In Brandon Sanderson's intriguing tale of love, loss, despair and hope, a new kind of magic enters the stage - Allomancy, a magic of the metals."
The Final Empire. Think Ocean's Eleven meets the French Revolution. I mean, the actual French Revolution, not the novel/book/article. (I don't even know if there is a novel titled The French Revolution, on the off topic.) Yes, the French Revolution is brutal, bloody, and world-changing. (As I recall, even the Americans, who just had their own revolution, were shocked by what the French did. Decapitation, death, the list goes on.)
Vin, the main character, doesn't appear until the third (fourth, fifth?) chapter. Timid, cunning, and smart, she fits perfectly into Slytherin. (Darn it.
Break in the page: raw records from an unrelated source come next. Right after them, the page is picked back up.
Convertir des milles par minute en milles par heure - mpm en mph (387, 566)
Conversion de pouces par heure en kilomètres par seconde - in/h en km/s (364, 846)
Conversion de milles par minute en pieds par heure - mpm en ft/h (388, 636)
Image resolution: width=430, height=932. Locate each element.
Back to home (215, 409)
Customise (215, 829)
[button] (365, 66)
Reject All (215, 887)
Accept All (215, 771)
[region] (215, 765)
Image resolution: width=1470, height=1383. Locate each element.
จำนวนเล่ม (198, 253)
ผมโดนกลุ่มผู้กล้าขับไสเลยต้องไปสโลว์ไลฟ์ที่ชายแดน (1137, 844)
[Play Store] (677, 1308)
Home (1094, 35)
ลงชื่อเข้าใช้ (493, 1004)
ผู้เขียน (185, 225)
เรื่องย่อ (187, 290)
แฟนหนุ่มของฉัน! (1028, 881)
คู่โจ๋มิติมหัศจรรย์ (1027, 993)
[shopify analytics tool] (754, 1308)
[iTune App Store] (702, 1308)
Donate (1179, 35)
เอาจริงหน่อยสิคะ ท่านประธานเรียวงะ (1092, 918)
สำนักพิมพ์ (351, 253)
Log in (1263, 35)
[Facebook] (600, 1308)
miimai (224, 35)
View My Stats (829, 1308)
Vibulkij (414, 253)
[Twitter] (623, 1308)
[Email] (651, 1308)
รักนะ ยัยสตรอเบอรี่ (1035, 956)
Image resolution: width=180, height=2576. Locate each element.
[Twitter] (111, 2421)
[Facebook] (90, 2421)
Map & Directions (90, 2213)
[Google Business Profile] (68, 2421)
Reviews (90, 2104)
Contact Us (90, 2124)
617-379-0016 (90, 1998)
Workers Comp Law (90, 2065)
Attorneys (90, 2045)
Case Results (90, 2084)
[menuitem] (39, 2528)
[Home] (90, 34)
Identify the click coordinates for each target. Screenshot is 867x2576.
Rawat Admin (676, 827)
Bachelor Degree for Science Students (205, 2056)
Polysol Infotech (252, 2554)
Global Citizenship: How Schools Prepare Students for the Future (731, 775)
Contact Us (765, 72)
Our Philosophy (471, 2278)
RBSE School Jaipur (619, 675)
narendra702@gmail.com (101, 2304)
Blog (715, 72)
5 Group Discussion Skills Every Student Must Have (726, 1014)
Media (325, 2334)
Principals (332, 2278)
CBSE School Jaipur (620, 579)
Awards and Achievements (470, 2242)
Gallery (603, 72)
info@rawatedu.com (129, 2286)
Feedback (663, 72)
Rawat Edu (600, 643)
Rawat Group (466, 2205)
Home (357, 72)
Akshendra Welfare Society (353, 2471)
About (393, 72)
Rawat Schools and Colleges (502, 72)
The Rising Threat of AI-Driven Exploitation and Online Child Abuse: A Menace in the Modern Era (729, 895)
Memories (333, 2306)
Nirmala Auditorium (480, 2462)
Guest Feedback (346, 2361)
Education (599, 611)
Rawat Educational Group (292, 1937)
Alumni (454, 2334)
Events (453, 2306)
I have to get my head out of Harry Potter.) Vin, after meeting a group of people, is thrown into a brand new world she has never known. She has never known friendship, and all she knows is really darkness, pain, and suffering. Her character development begins to grow when she learns to trust people, and I think there is something beautiful about that.
Kelsier, another main character, has an awesome character arc. Though some unfortunate and bad things do happen to him, his development is amazing. He is not a static character, and he has some surprising depths despite his devil-may-care attitude.
The beginning of The Final Empire starts off slowly, and I admit that I'm bored. I want a lot of action, and Kelsier provides little. I wish to jump right into the book, but there is heavy exposition. Annoying amount of description, too, but I suffer through it. Thankfully, the plot picks up around the 1/3 part of the book (containing about 500 pages).
The book contains the right amount of politics, fantasy, magic, and world building. I do enjoy the book (once it is out of its annoying exposition).
But what is my major problem with this book? (Well, problems other than the slowness, the snail-paced unraveling of the plot, the late appearance of a main character, and the dullness of descriptions.) It would be the voice. I can't get used to it, and it unsettles me very much so. Quite a turn-off.
Overall, The Final Empire is an excellent piece of work with great characters, an awesome world, and intriguing politics. But I don't really connect to it.